Image by gail100 from Pixabay

Not really an “environmental” story but one that shows what repetitive movement can lead to with people with technical and engineering talents!

After countless summers pulling up traps on his family farm, which harvests 300,000 pounds of crawfish a day, David Vercher knows full well how unforgiving the work can be. Crawfishers operate boats with one foot while leaning over the side to grab traps from the water. Then, in a rhythm that seems choreographed, they flip the trap, throw in more bait and set it back in the water. The work that yields 100 million pounds of mudbugs each spring in Louisiana is labor-intensive and solitary. “Experienced crawfishers get the job done pretty quickly,” Vercher said. “But it’s hard on their bodies.” That got him thinking about how to automate the most strenuous part of the task. “If they have a device that will make their jobs easier and more sustainable,” he figured, “that makes all the difference.” So, with five other biological engineering students at Louisiana State University, Vercher designed, coded and manufactured such a device.

theadvocate.com

A device? What would a device look like? What would it cost? Would it work on the water?

The result? A robotic arm that lifts, empties and rebaits crawfish traps — all with the tap or a flick of a PlayStation 4 controller. The team of Louisiana natives said the harvesting arm could save time and money and possibly prevent back injuries. While the prototype is about a third the size of a commercial crawfish trap, tests show that it completes the task in about 18.3 seconds on average, roughly as fast as a person. Professor Chandra Theegala, a senior project advisor, floated the robotic harvester as one of several options for the students’ final assignments after hearing about labor shortages and high costs in the crawfish industry. Vercher jumped on the chance to work on the device, which garnered funding from the U.S. Department of Agriculture, and which Theegala hopes will provide proof of concept to eventually build a harvesting arm to scale. “It’s a high-tech project,” Theegala said. “I originally planned to have a graduate student working on this, but COVID restrictions prohibited that. So I decided to put a team of undergraduates together, and I was extremely impressed with their dedication and interest.”

This project runs the needed skills for some one in the biological engineers field.

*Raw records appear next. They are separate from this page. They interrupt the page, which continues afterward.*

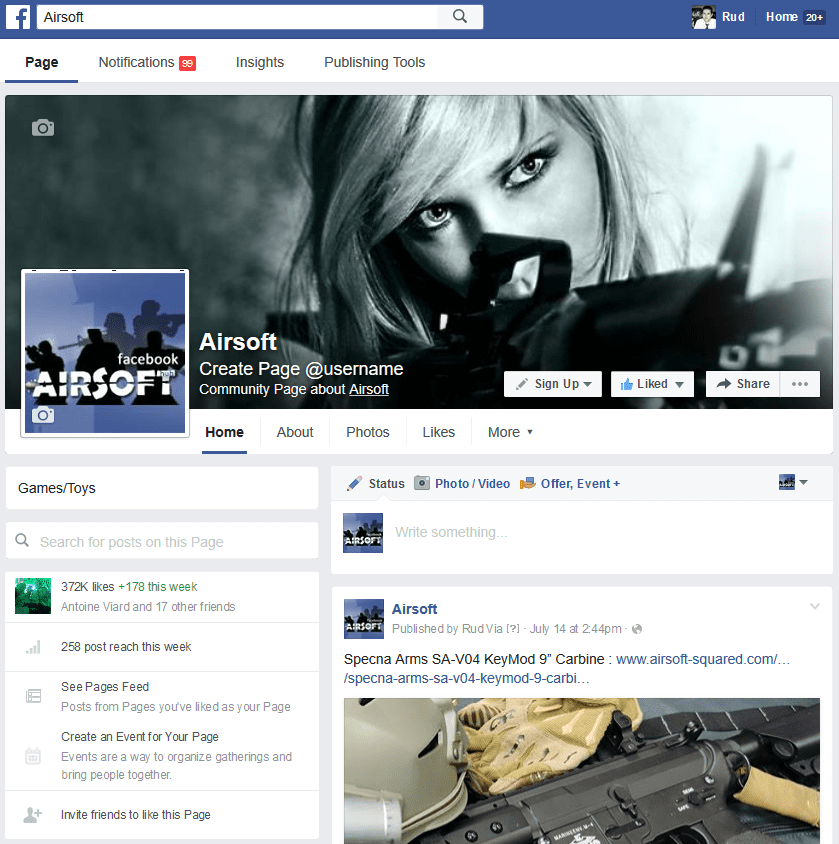Click the event calendar icon in the sidebar
839x844 pixels.
pyautogui.click(x=32, y=755)
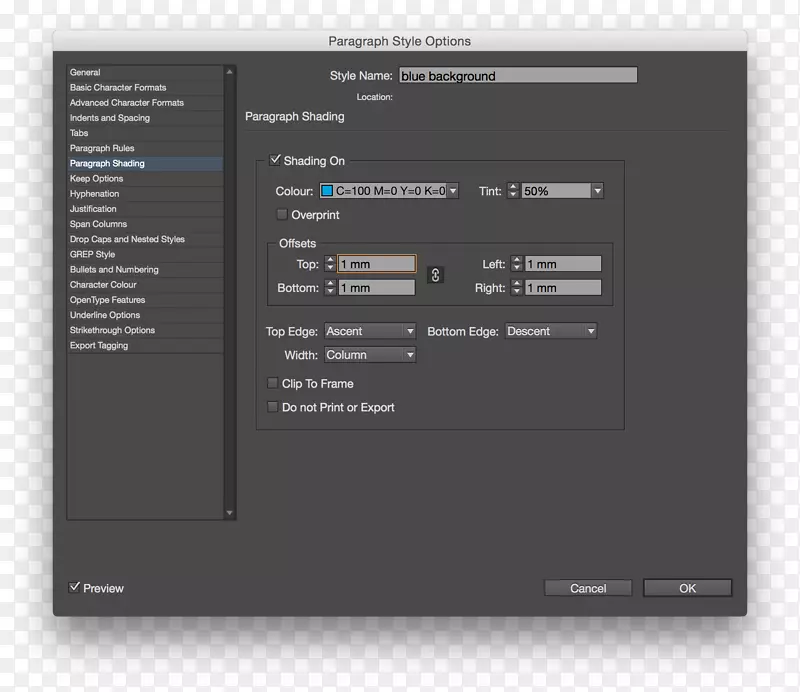Viewport: 800px width, 692px height.
Task: Increment the Left offset value
Action: point(516,259)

Ben Thomas, who programmed and coded the motion of the arm, said Louisiana has crawfishing down to a science. But there’s room to lessen the physical toll through automation. “If there’s a possibility to improve the way we are harvesting, we should try,” he said. The team worked through Zoom meetings and group messages, delegating responsibilities according to expertise. Vercher designed the bait reloading device. Ben Thomas started coding. Damien Glaser worked the budget and ordered parts. Bryan Tassin conducted background research and kept everyone on task. Sarah Mitchell brought the project to life. Armed with her personal 3D printer, Mitchell produced the robotic arm’s grips, trap tops, “crawfish,” and “bait” out of PETG plastic, the kind used in single-use water bottles. The only aspect of the design that isn’t automatic is aligning the hand with a crawfish trap. Thomas said he wants to make the arm entirely automatic, where it could align itself on a moving boat. “It would be much quicker,” he said. “Ideally, the boat would keep moving, and the arm would be able to sense and grab traps at the front of the boat.”

A theoretic prototype is good but what about mass production? If this is as good as promised people will want one.

To make the device commercially viable, Thomas said, it would also need to be waterproofed. While testing the prototype, Mitchell said one of the team’s teaching assistants observed how the joysticks, triggers and buttons made it feel like playing a videogame. “And it is,” Mitchell said. At least for now. “I never expected to work on a school project that could make a real difference,” she said. “It was just our little robot.” But in the future, she added, she hopes to see it “affect Louisiana’s economy in a tangible, positive way.”

I think the true need will depend on cost and does it make the harvest easier. Will it cause fewer people in the industry or will any no longer employed start harvesting on their own? That might bring the consumers cost down.